Dramatisch nieuws went ook
Nieuws moet dramatisch zijn of onze portemonnee raken, willen we er nog mee zitten. Een klein bericht over beperking van de hypotheekaftrek of over het snoeien in het spaarloon leidt tot meer gesprek op de werkvloer dan reportages over armoede in de derde wereld.
Krantenlezers ervaren het als schokkend wanneer een baby bij een woningbrand omkomt. Dezelfde mensen nemen de wekelijks terugkerende opsomming van verkeersslachtoffers in het weekend bijna allemaal voor kennisgeving aan. Zij zijn aan die macabere lijst gewend geraakt. Terwijl van zowel het kind als van de verkeersslachtoffers de levensdraad is afgesneden en het eeuwigheid is geworden. Terwijl zowel van de baby als van de verkeersslachtoffers bijna altijd rouwende families achterblijven. Bepaalde drama’s wennen. De krantenlezer is voor dat nieuws ongevoeliger geworden; raakt daarvoor afgestompt.
Journalisten zijn oor- en ooggetuigen van veel leed en willen hun lezers daarvan in kennis stellen. Zij willen hun verhaal kwijt. Niet omdat dit hun ego streelt, maar vooral omdat zij naar hun overtuiging de feiten en omstandigheden de lezer niet mogen onthouden. Die moet goed geïnformeerd zijn. Hij moet ook de impact van gebeurtenissen goed kunnen taxeren.
Daarvoor zijn naast de kale feiten vaak ook details nodig, zodat de lezer zich een voorstelling van de situatie kan maken. Gegeven het afstompingsproces is de neiging aanwezig steeds meer en schrijnender details te gaan beschrijven. Om de lezer maar te bereiken. Het gevaar van sensationele verslaggeving is daarbij levensgroot. Sommige media kiezen daar bewust voor. Andere proberen zich te hoeden voor sensatie, waarbij de omschrijving van dit begrip op zich al punt van discussie kan zijn.

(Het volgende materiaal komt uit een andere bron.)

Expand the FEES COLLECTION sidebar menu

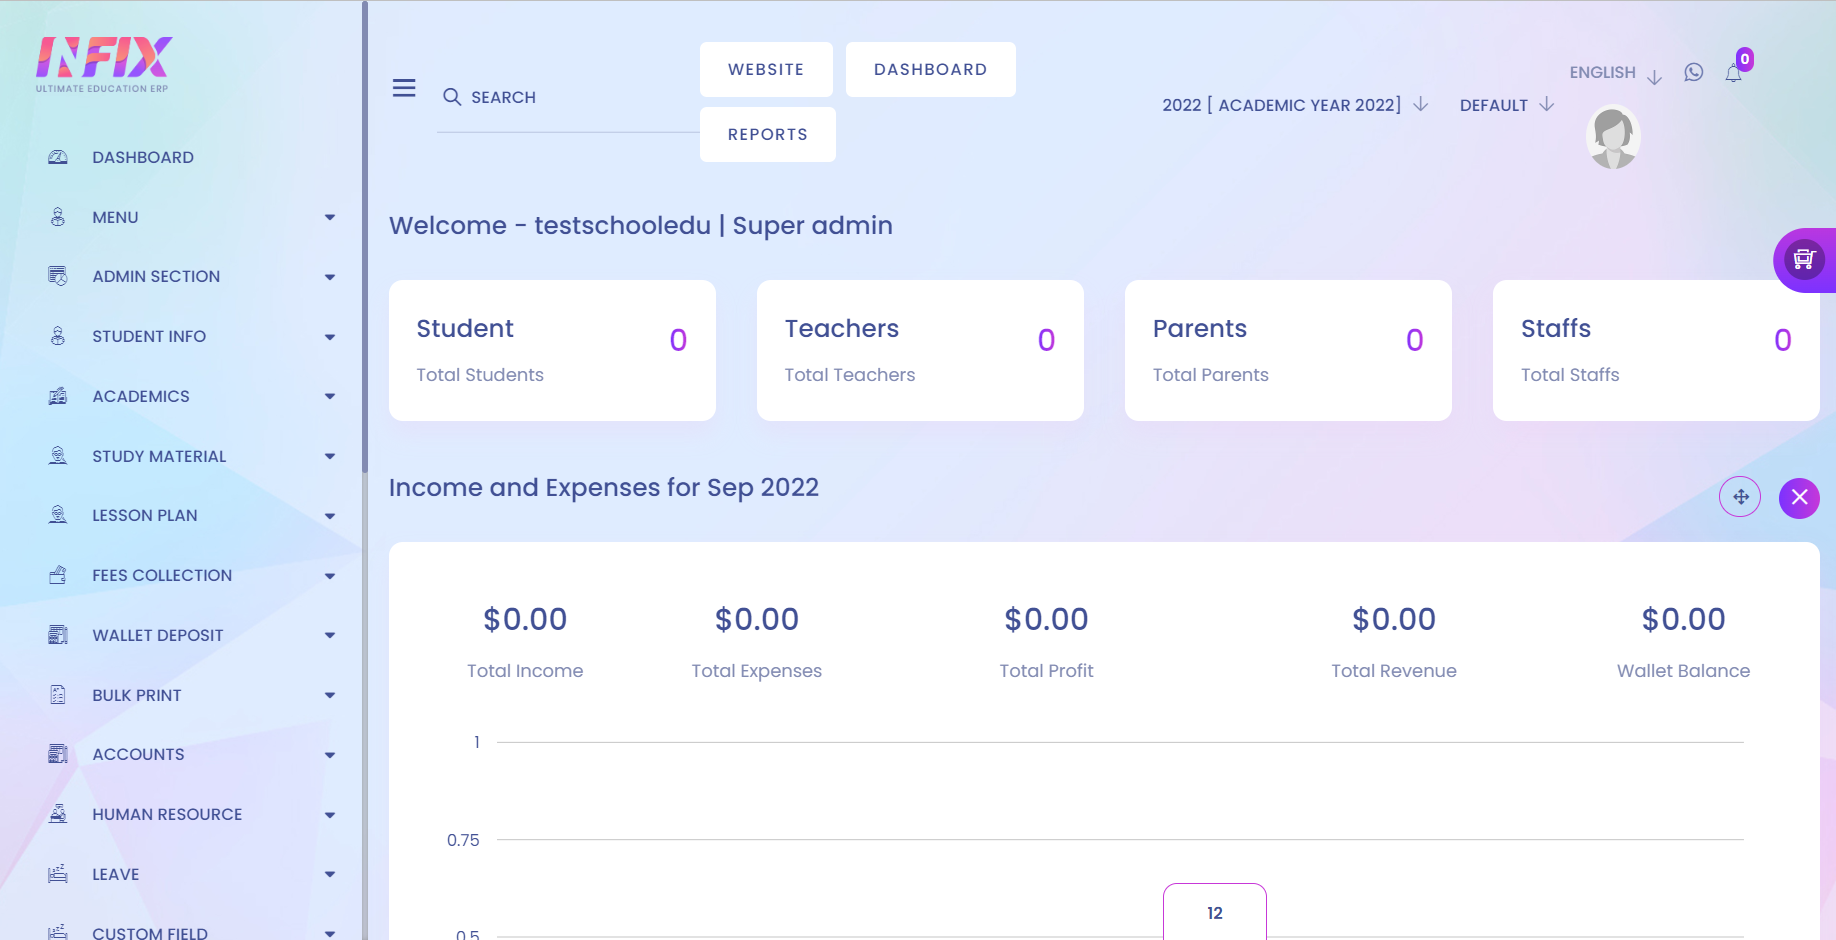point(190,575)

Wat de een feitelijk verhaal vindt, noemt de ander een artikel vol onnodige details. Dat bewijst dat de grens tussen beide methoden van verslaggeving heel moeilijk valt te trekken.
Zeker wanneer een krant bij herhaling over een onderwerp schrijft, loopt de journalist het gevaar dat de lezer slechts vluchtig de kop leest, en doorbladert. Dat geldt vooral onderwerpen die letterlijk ver van het bed van de lezer staan. Te denken valt aan zaken als honger in Afrika, aids in de derde wereld en de abortuspraktijk in China. Slechts een schokkend, menselijk relaas wil nog wel eens de aandacht trekken.
Dat geldt ook de vervolging van christenen, een thema dat al eeuwenoud is, maar vooral sinds de jaren zestig in toenemende mate de aandacht van de media heeft gekregen. Vooral toen het communisme het in Oost-Europa nog voor het zeggen had, waren kerken en christenen in het Westen met de lijdende kerk begaan.
Voor een deel viel dat te verklaren door het relatief onbekende van het nieuws. Toen Richard Wurmbrand tijdens een tournee door ons land voor het eerst zijn levensgeschiedenis vertelde, trok dat stampvolle zalen. Voor een ander deel had dat ermee te maken dat de dreiging van een communistische overheersing als reëel werd beschouwd.
Die dreiging is ruim tien jaar geleden verdwenen. De kerken in Oost-Europa hebben nu behoorlijke vrijheid. Maar daarmee is de christenvervolging op de wereld niet minder geworden. Deze week werd bekend dat in Vietnam 350 kerken zijn gesloten; dat de regering in Wit-Rusland de vrijheid van veel christenen ernstig beknot en dat in een aantal ex-Sovjetstaten de druk op gelovigen toeneemt. Hoe moeilijk de situatie van christenen in China soms is, hebben we de achterliggende dagen ook kunnen lezen.
Het gebeurt allemaal verder van ons kleine land dan vroeger. Maar de realiteit van de vervolging is er niet minder om. De kale feiten zijn zo sprekend, dat die de belijders van het christelijk geloof moeten raken, dat zij erover spreken en -vooral- dat zij ze meenemen in hun gebed. Dat laatste ook, want afstomping en het verkouden van de onderlinge liefde liggen dicht bij elkaar.